## Required action
Provide an exact transcription of all the records.
◆ ◆ ◆ ◆ ◆ ◆ ◆
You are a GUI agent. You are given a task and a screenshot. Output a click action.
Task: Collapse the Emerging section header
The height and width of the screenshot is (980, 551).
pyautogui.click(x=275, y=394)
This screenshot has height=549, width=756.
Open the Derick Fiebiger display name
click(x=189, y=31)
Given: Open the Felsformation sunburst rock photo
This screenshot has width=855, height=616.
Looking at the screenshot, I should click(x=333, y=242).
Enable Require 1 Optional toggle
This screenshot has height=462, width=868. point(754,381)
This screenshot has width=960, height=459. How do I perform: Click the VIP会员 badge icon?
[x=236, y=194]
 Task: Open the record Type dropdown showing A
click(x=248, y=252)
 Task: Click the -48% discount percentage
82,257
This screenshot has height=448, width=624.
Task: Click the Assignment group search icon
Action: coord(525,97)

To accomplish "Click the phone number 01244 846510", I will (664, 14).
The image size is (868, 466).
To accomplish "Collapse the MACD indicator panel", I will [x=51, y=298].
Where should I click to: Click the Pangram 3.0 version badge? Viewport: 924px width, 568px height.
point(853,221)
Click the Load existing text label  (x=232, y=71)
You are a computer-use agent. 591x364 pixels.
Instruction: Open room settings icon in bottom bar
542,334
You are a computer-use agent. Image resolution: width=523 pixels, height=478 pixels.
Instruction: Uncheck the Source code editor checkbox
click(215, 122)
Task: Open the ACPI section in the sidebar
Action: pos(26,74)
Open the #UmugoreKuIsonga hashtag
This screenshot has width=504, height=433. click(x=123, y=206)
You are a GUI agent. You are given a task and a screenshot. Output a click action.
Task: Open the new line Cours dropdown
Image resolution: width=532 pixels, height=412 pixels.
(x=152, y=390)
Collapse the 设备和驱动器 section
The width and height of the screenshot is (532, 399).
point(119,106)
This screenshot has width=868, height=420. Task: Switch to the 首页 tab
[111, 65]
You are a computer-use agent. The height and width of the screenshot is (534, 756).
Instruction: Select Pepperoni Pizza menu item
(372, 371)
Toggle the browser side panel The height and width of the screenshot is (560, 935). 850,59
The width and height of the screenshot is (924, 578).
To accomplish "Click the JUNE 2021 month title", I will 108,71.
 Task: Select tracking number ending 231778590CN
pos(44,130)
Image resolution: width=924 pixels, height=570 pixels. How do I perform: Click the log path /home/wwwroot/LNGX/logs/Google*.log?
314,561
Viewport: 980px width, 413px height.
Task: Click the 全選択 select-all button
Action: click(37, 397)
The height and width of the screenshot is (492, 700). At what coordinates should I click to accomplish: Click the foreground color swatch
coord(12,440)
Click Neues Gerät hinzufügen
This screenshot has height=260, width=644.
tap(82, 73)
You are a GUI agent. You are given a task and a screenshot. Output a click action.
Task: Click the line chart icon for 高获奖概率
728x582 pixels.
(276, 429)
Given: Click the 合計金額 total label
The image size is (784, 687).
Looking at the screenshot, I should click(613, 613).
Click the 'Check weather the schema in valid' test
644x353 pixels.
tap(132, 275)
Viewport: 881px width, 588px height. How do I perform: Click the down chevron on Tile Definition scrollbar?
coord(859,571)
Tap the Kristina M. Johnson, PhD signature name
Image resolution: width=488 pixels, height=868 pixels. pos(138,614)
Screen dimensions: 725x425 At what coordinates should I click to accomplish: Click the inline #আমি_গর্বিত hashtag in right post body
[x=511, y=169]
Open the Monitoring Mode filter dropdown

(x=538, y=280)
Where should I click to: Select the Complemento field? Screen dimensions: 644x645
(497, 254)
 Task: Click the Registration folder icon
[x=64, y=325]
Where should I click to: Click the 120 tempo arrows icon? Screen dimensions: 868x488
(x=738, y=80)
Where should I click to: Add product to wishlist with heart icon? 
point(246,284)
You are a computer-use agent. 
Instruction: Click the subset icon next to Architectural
◆ ◆ ◆ ◆ ◆ ◆ ◆
## Worked solution
You are a GUI agent. You are given a task and a screenshot. Output a click action.
Task: Collapse the Emerging section header
The height and width of the screenshot is (980, 551).
pyautogui.click(x=275, y=394)
This screenshot has height=549, width=756.
Open the Derick Fiebiger display name
click(x=189, y=31)
Given: Open the Felsformation sunburst rock photo
This screenshot has width=855, height=616.
Looking at the screenshot, I should click(x=333, y=242).
Enable Require 1 Optional toggle
This screenshot has height=462, width=868. point(754,381)
This screenshot has width=960, height=459. How do I perform: Click the VIP会员 badge icon?
[x=236, y=194]
 Task: Open the record Type dropdown showing A
click(x=248, y=252)
 Task: Click the -48% discount percentage
82,257
This screenshot has height=448, width=624.
Task: Click the Assignment group search icon
Action: coord(525,97)

To accomplish "Click the phone number 01244 846510", I will (664, 14).
The image size is (868, 466).
To accomplish "Collapse the MACD indicator panel", I will [x=51, y=298].
Where should I click to: Click the Pangram 3.0 version badge? Viewport: 924px width, 568px height.
point(853,221)
Click the Load existing text label  (x=232, y=71)
You are a computer-use agent. 591x364 pixels.
Instruction: Open room settings icon in bottom bar
542,334
You are a computer-use agent. Image resolution: width=523 pixels, height=478 pixels.
Instruction: Uncheck the Source code editor checkbox
click(215, 122)
Task: Open the ACPI section in the sidebar
Action: pos(26,74)
Open the #UmugoreKuIsonga hashtag
This screenshot has width=504, height=433. click(x=123, y=206)
You are a GUI agent. You are given a task and a screenshot. Output a click action.
Task: Open the new line Cours dropdown
Image resolution: width=532 pixels, height=412 pixels.
(x=152, y=390)
Collapse the 设备和驱动器 section
The width and height of the screenshot is (532, 399).
point(119,106)
This screenshot has width=868, height=420. Task: Switch to the 首页 tab
[111, 65]
You are a computer-use agent. The height and width of the screenshot is (534, 756).
Instruction: Select Pepperoni Pizza menu item
(372, 371)
Toggle the browser side panel The height and width of the screenshot is (560, 935). 850,59
The width and height of the screenshot is (924, 578).
To accomplish "Click the JUNE 2021 month title", I will 108,71.
 Task: Select tracking number ending 231778590CN
pos(44,130)
Image resolution: width=924 pixels, height=570 pixels. How do I perform: Click the log path /home/wwwroot/LNGX/logs/Google*.log?
314,561
Viewport: 980px width, 413px height.
Task: Click the 全選択 select-all button
Action: click(37, 397)
The height and width of the screenshot is (492, 700). At what coordinates should I click to accomplish: Click the foreground color swatch
coord(12,440)
Click Neues Gerät hinzufügen
This screenshot has height=260, width=644.
tap(82, 73)
You are a GUI agent. You are given a task and a screenshot. Output a click action.
Task: Click the line chart icon for 高获奖概率
728x582 pixels.
(276, 429)
Given: Click the 合計金額 total label
The image size is (784, 687).
Looking at the screenshot, I should click(613, 613).
Click the 'Check weather the schema in valid' test
644x353 pixels.
tap(132, 275)
Viewport: 881px width, 588px height. How do I perform: Click the down chevron on Tile Definition scrollbar?
coord(859,571)
Tap the Kristina M. Johnson, PhD signature name
Image resolution: width=488 pixels, height=868 pixels. pos(138,614)
Screen dimensions: 725x425 At what coordinates should I click to accomplish: Click the inline #আমি_গর্বিত hashtag in right post body
[x=511, y=169]
Open the Monitoring Mode filter dropdown

(x=538, y=280)
Where should I click to: Select the Complemento field? Screen dimensions: 644x645
(497, 254)
 Task: Click the Registration folder icon
[x=64, y=325]
Where should I click to: Click the 120 tempo arrows icon? Screen dimensions: 868x488
(x=738, y=80)
Where should I click to: Add product to wishlist with heart icon? 
point(246,284)
You are a computer-use agent. 
Instruction: Click the subset icon next to Architectural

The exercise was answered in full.